Daughter wants mom to finally grow up

- DEAR ABBY JEANNE PHILLIPS Dear Abby is written by Abigail Van Buren, also known as Jeanne Phillips, and was founded by her mother, Pauline Phillips. Contact Dear Abby at www.dearabby.com or P.O. Box 69440, Los Angeles, CA 90069.

DEAR ABBY: My mother and I have a relationsh­ip that isn’t healthy.

I was never “allowed” to be a child. For as long as I can remember, I have taken care of her because she refuses to grow up. My father wasn’t in the picture. I thought that when I grew up and moved out, she would make some lifestyle changes, but she never did. I’m constantly having to put my life on hold to cater to her needs.

She won’t keep a job, she’s an alcoholic and she has it in her mind that she’s been a great mother and now it’s her time to “live for herself.”

My fiance and I are trying to embark on a life of our own, but I can’t move ahead because I’m constantly worrying about her. I love her, but I can’t keep this up. What should I do? — Making Changes in South Carolina

DEAR MAKING CHANGES: It may take the help of a mental health profession­al to separate emotionall­y from your mother. She has not only turned you into her parent, she appears to be in denial about her parental abilities and her drinking.
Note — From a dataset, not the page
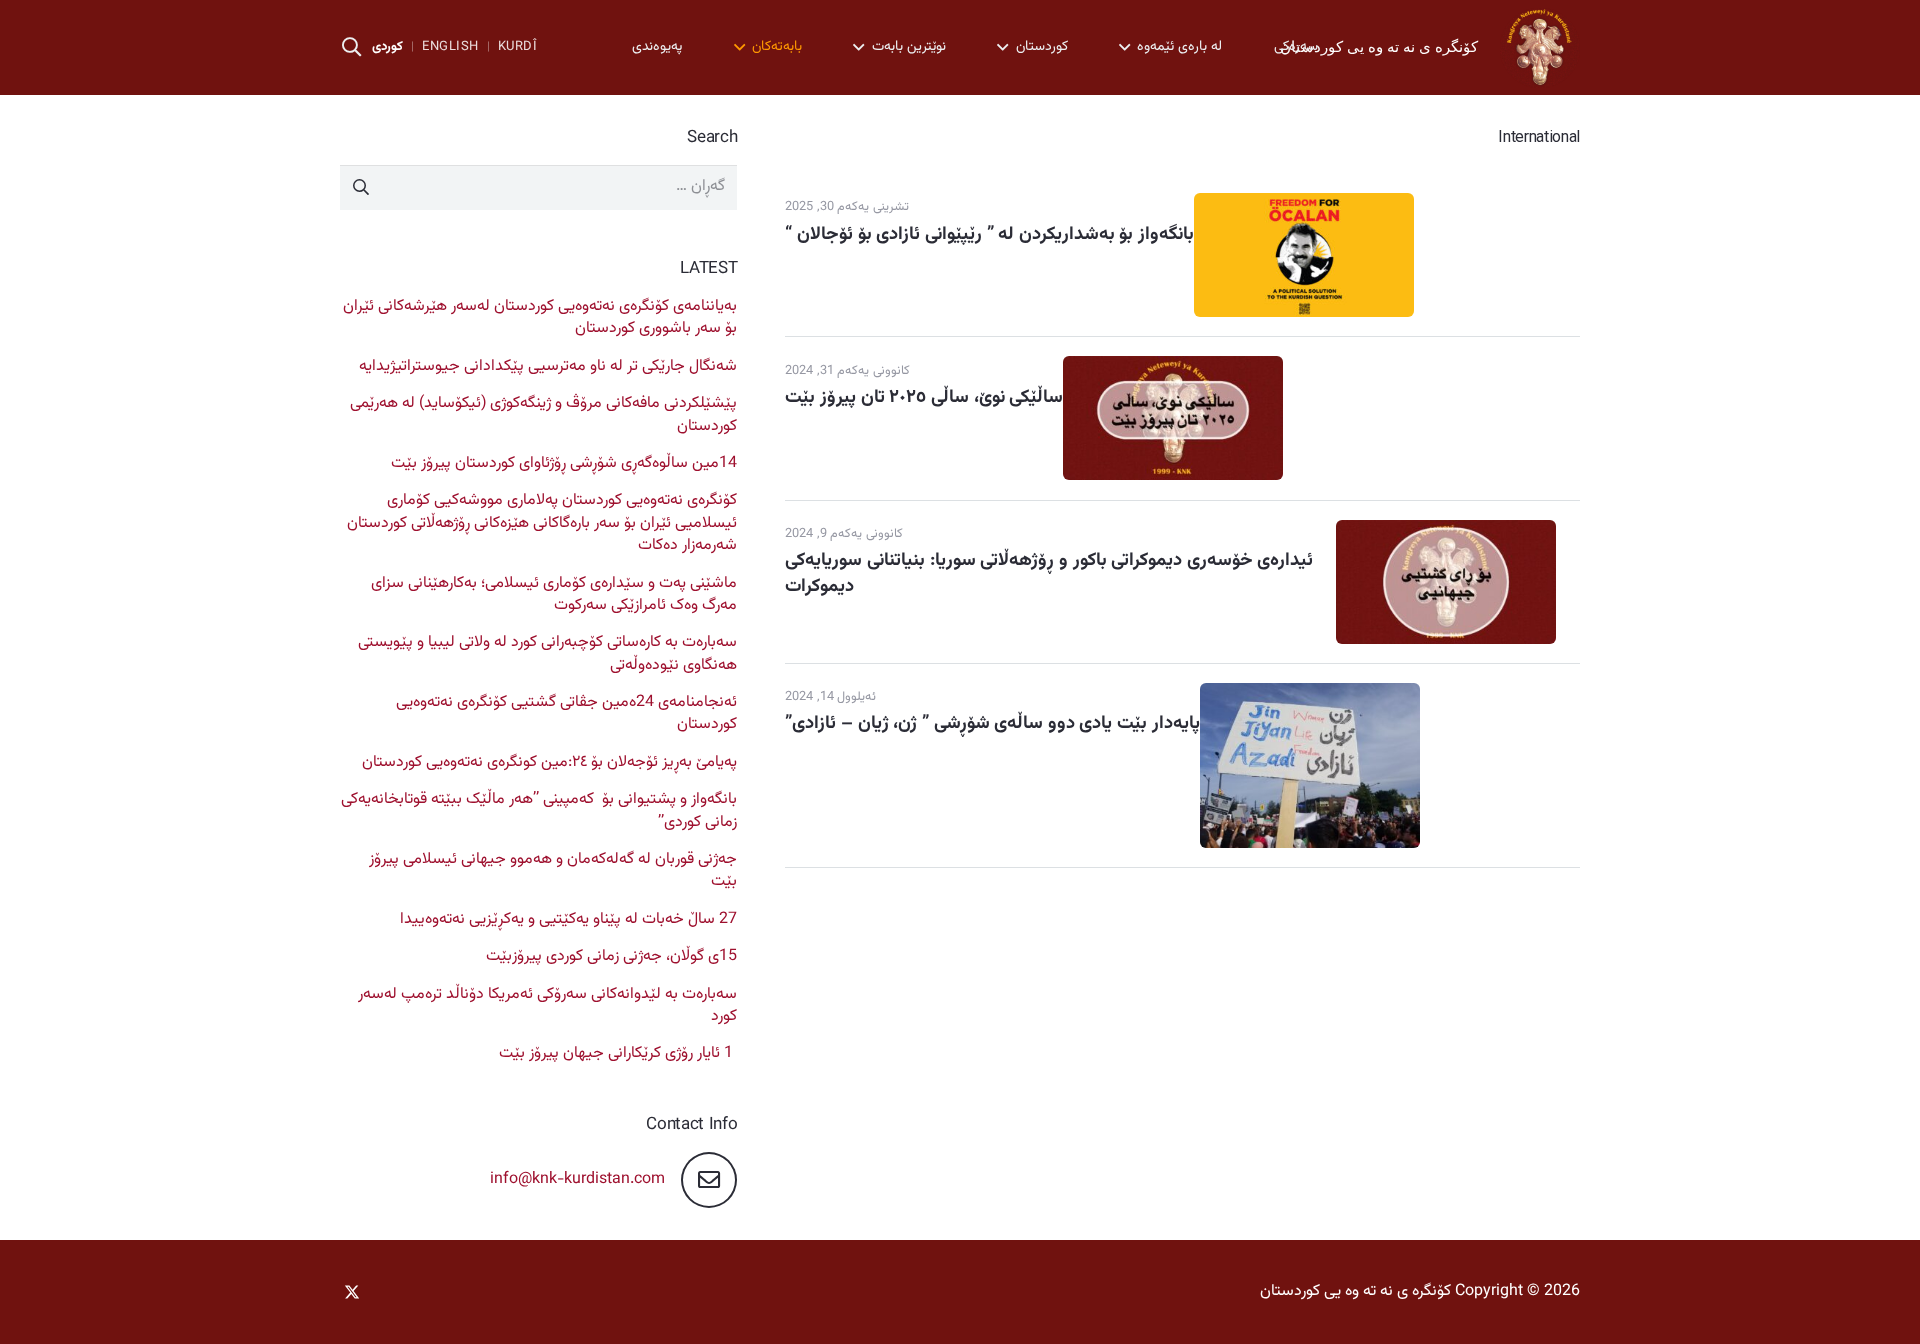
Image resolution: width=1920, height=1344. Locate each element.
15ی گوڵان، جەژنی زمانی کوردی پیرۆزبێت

You cannot resolve these issues for her.

You and your fiance should absolutely start concentrat­ing on the life you are trying to build together. This is called “emancipati­on,” and do not expect her to like you for doing it.

DEAR ABBY: My husband and I attended a party at the home of one of my co-workers. There were about 15 guests. The problem was the homeowner’s two dogs. They were allowed to roam freely during the party.

They barked each time a guest rang the doorbell and jumped on each person who entered. They hovered at people’s feet waiting for food to drop or to be given to them. The homeowner made no attempt to control the dogs.

I don’t dislike animals, but I don’t want other people’s pets jumping on my clothes, trying to lick me or getting close to my food. What would have been the polite way to ask my co-worker to put the dogs out in the garage while the guests were eating? — Likes Pets, But …

DEAR LIKES: To an animal lover, a pet is a member of the family. Your co-worker obviously saw nothing wrong with their dogs mingling with the guests. There is no polite way to ask a host to put a family member in the garage during a party. Telling your co-worker that you found the pets’ behavior disruptive may solve your problem, because they will probably omit you from future guest lists.